Mr. Seward to Mr. Adams

No. 2119.]

Sir: Your dispatch of the 24th of December, No. 1502, has been received and laid before the President.

I thank you for the very interesting account you have given of the condition of panic which recent events, connected nearly or remotely with the disturbance in Ireland, have produced throughout the British realm. The ferocious and felonious character of the proceedings which attended the rescue at Manchester, and the attempt to destroy the prison at Clerken-well by explosion, are clearly perceived in the United States, and have had some influence in checking the course of public sentiment in regard to the great political question in which large masses of Irishmen at home and abroad are arrayed against the government of Great Britain. Notwithstanding this modifying influence, however, it is plainly to be observed that the sympathies of the people of the United States are every day more profoundly moved and more generally moved in behalf of Ireland. I have continually endeavored to impress upon the British government the importance of eliminating from the so-called Fenian excitement, as far as possible, certain legitimate causes of irritation and jealousy between the people of the United States and the people of Great Britain. I have had less success than I hoped, and less, I am sure, than [Page 143] would have been conducive to the interests of both countries. The pretense of the judge on the trial of John Warren, not disavowed by her Majesty’s government, that although a duly naturalized citizen of the United States, he still remains a subject of the Queen of Great Britain, amenable in that country to laws which are invalid there against native-born citizens of the United States, has awakened a general feeling of resentment and deeply wounded our pride of sovereignty. The people are appealing to this government throughout the whole country, from Portland to San Francisco and from St. Paul to Pensacola. This sense of injustice works harmoniously together with a sore remembrance that the British government in the late rebellion favored the overthrow of the United States by illegitimate processes, even at the cost of perpetuation of human slavery.

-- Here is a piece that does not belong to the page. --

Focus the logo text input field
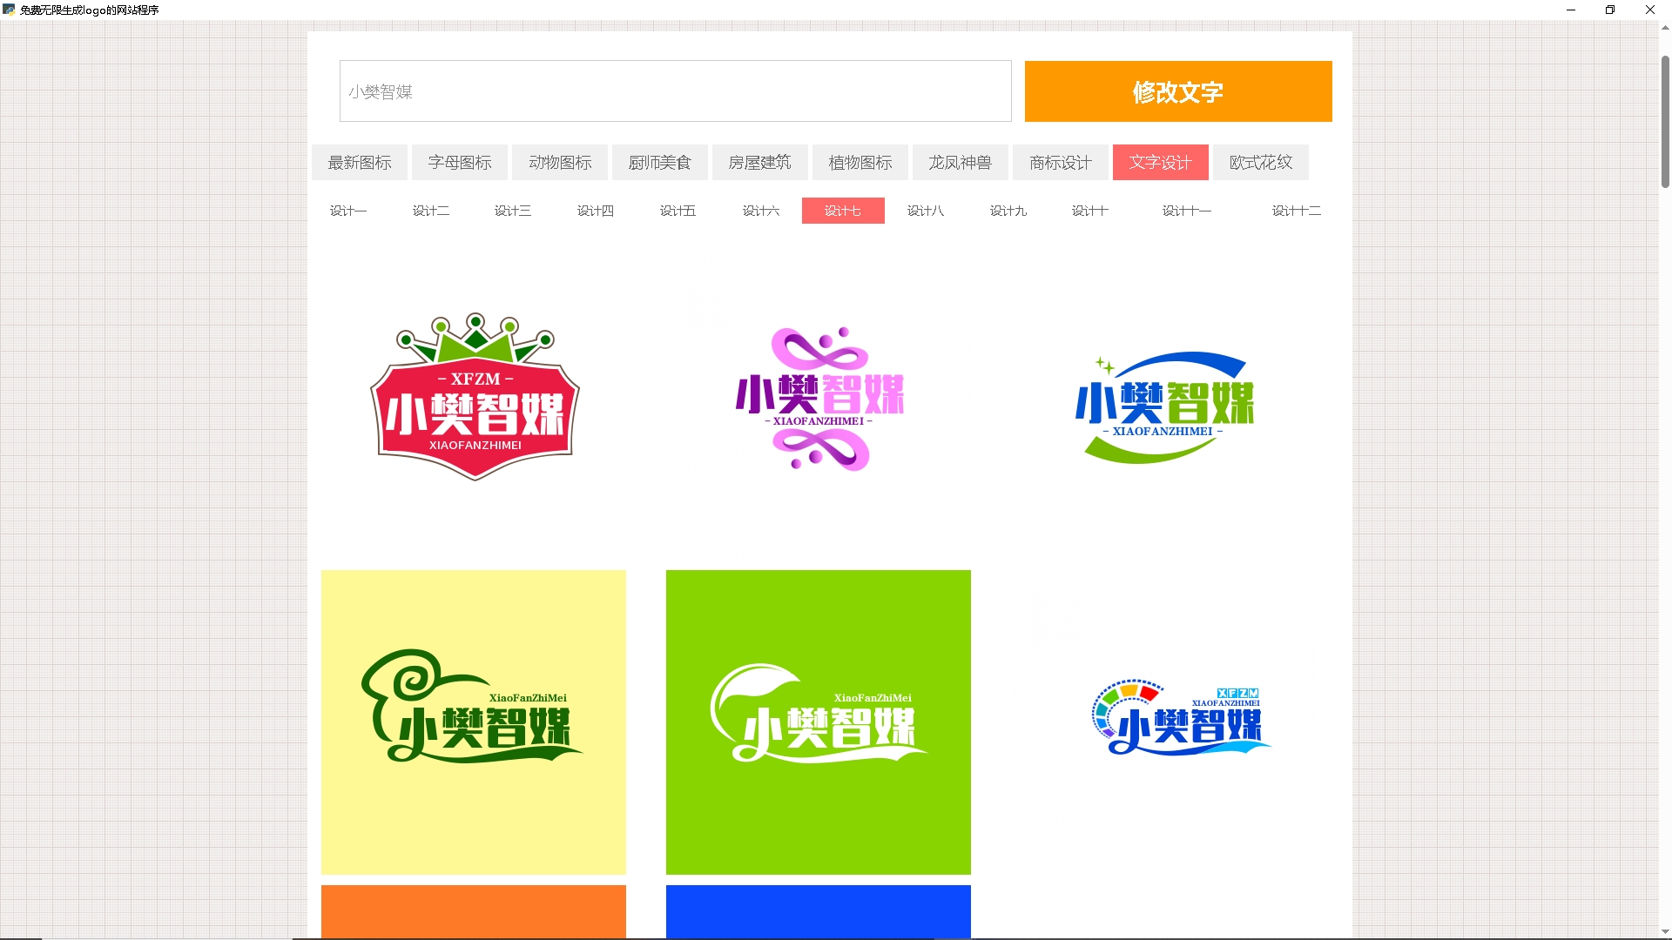The width and height of the screenshot is (1672, 940). (x=675, y=91)
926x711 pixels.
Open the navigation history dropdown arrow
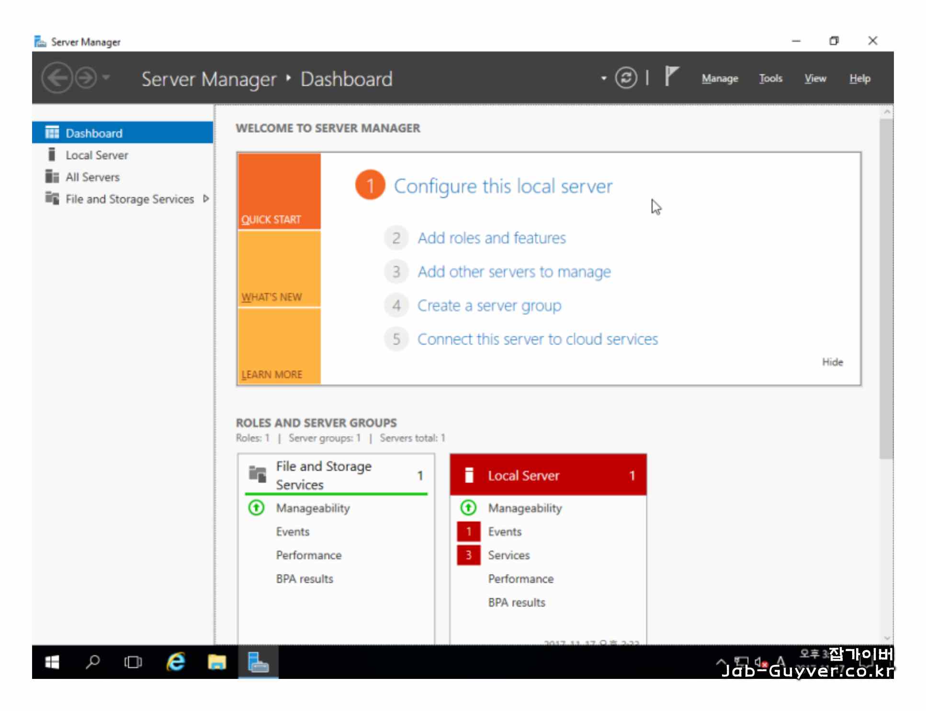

Perhaps after this popular protest shall have found earnest expression in both houses of Congress, British statesmen may perceive that a restoration of cordial and friendly relations and sympathies between the two countries is impossible while the causes of irritation to which I have referred are allowed to endure.

You are not charged to communicate this dispatch; but you need affect, no special reserve in regard to the facts herein considered.

I am, sir, your obedient servant,


Charles Francis Adams, Esq., &c., &c., &c.